Attack a sacred Python Cow

Mon Jul 28 18:50:52 EDT 2008

Derek Martin a écrit :
> On Sun, Jul 27, 2008 at 09:39:26PM +0200, Bruno Desthuilliers wrote:
>>> As for the latter part of #3, self (or some other variable) is
>>> required in the parameter list of object methods,
>> It's actually the parameter list of the *function* that is used as the 
>> implementation of a method. Not quite the same thing. 
> 
> The idea that Python behaves this way is new to me.  For example, the
> tutorials make no mention of it:
> 
>   http://docs.python.org/tut/node11.html#SECTION0011300000000000000000
> 
> The Python reference manual has very little to say about classes,
> indeed.  If it's discussed there, it's buried somewhere I could not
> easily find it.

Yeps, most of the doc didn't really follow Python's evolutions alas. But 
it's still documented - I've learned all this from the doc.

You'll find more details starting here:

http://www.python.org/doc/newstyle/

and a couple more stuff in the language specs part of the doc:

http://docs.python.org/ref/descriptors.html
http://docs.python.org/ref/descriptor-invocation.html

>> consistency mandates that the target object of the method is part of
>> the parameter list of the *function*, since that's how you make
>> objects availables to a function.
> 
> Fair enough, but I submit that this distinction is abstruse,

The distinction between class interface (the method call) and class 
implementation (the function called by the method) ?

> and
> poorly documented,

This is certainly true. Patches to the doc are welcome.

> and also generally not something the average
> application developer should want to or have to care about... 

I don't know what's an "average application developper", but as an 
application developper myself, I feel I have to care about the 
implementation of my programs, just like I feel I have to care about 
knowing enough about the languages I use to use them properly.

> it's of
> interest primarily to computer scientists and language enthusiasts.
> The language should prefer to hide such details from the people using
> it.

There I beg to disagree. Transparently exposing most of it's object 
model is a design choice, and is for a great part responsible for Python 
expressive power and flexibility.

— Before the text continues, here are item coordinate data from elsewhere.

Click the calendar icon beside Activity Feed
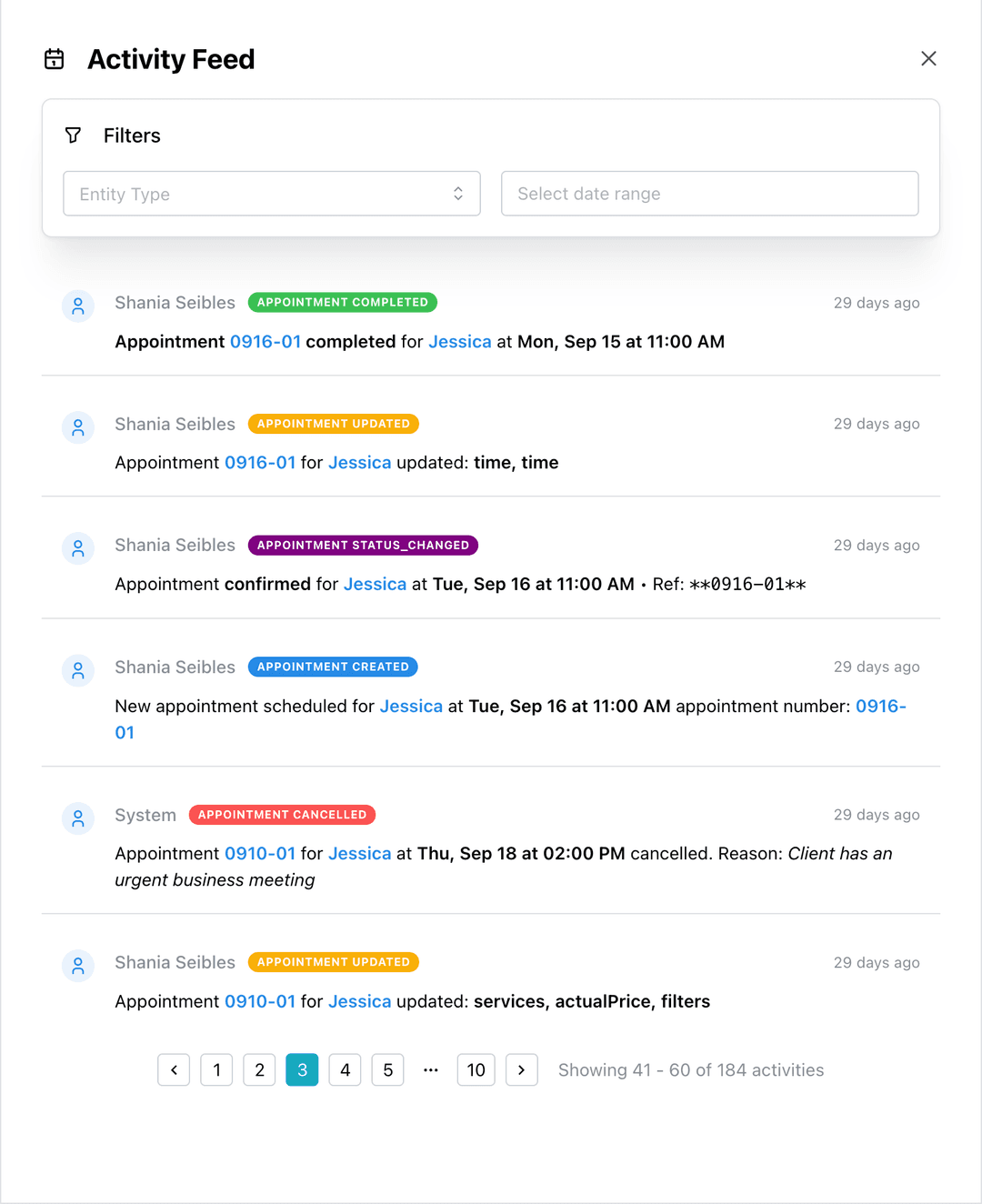982x1204 pixels. coord(55,59)
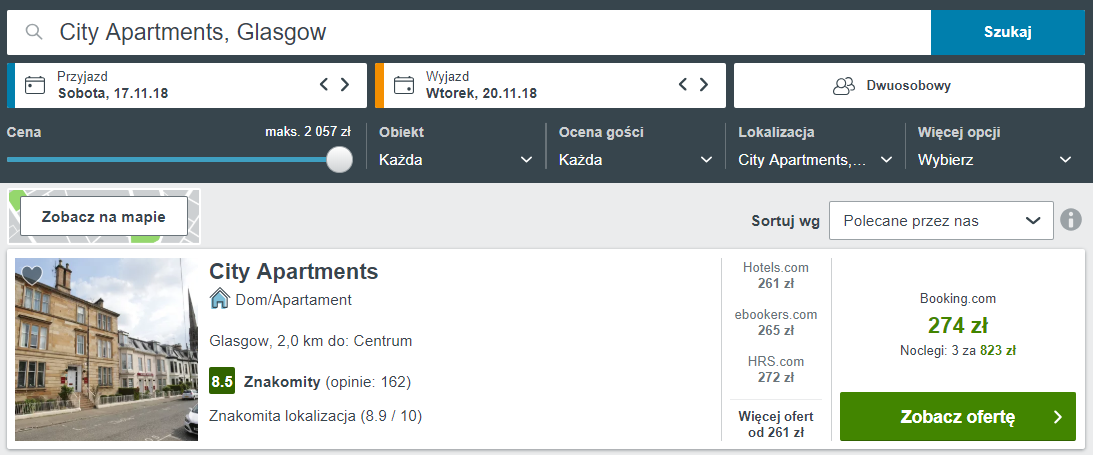Click the green Zobacz ofertę button

pyautogui.click(x=957, y=416)
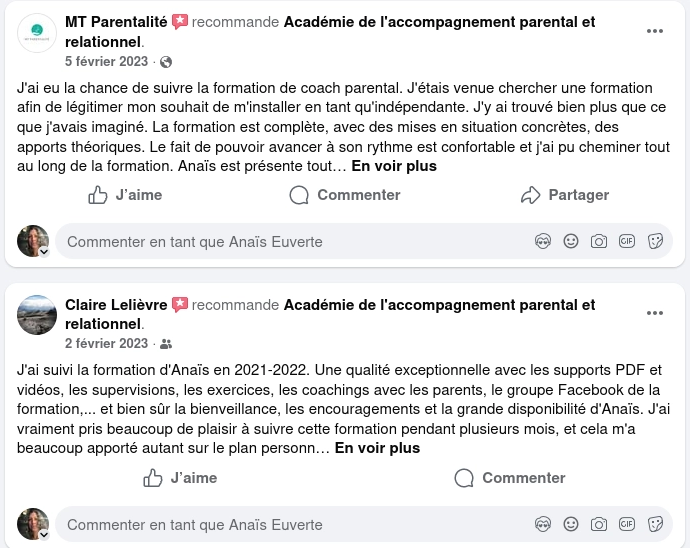Attach a photo to Claire Lelièvre post's comment
The width and height of the screenshot is (690, 548).
(x=599, y=524)
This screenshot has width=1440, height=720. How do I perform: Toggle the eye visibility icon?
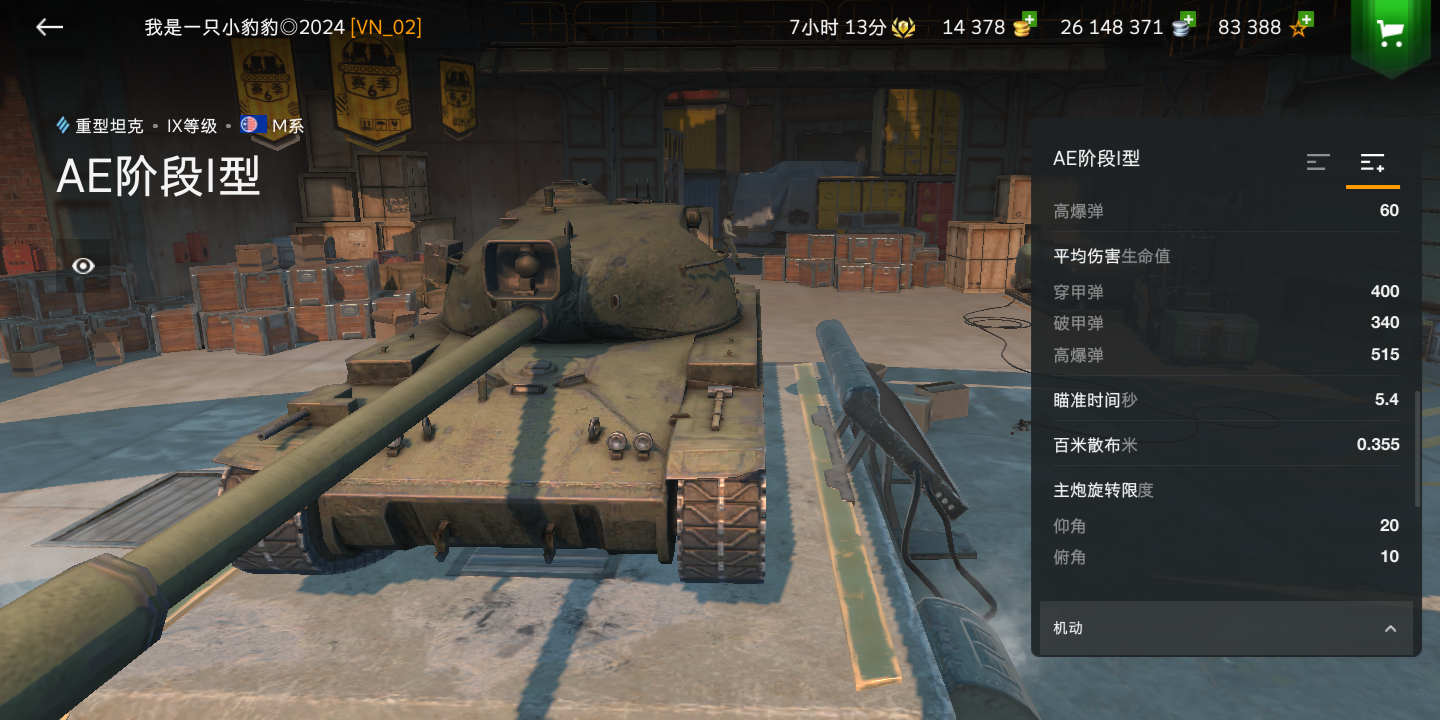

And all this is really part of the 
language - I mean, it's a public API, not an implementation detail. 
FWIW, I'm certainly not what you'd call a "computer scientist" (I left 
school at 16 and have absolutely no formal education in CS).

Anyway: "the language" (IOW: the language's designer) made a different 
choice, and I'm very grateful he did.

>>> however when the method is *called*, it is omitted.
>> Certainly not. 
> 
> Seems not so certain to me...  We disagree, even after your careful
> explanation.

You're of course (and hopefully) entitled the right to disagree !-)

>  See below.
> 
>> You need to lookup the corresponding attribute *on a given object*
>> to get the method. Whether you write
>>
>>   some_object.some_method()
>>
>> or
>>
>>   some_function(some_object)
>>
>> you still need to explicitely mention some_object.
> 
> But these two constructs are conceptually DIFFERENT,

Why so ?

> whether or not
> their implementation is the same or similar.  The first says that
> some_method is defined within the name space of some_object.

The first says that you're sending the message "some_method" to 
some_object. Or, to express it in Python terminology, that you're 
looking up the name "some_method" on some_object, and try to call the 
object returned by the attribute lookup mechanism, whatever that object 
is (function, method, class or any other callable).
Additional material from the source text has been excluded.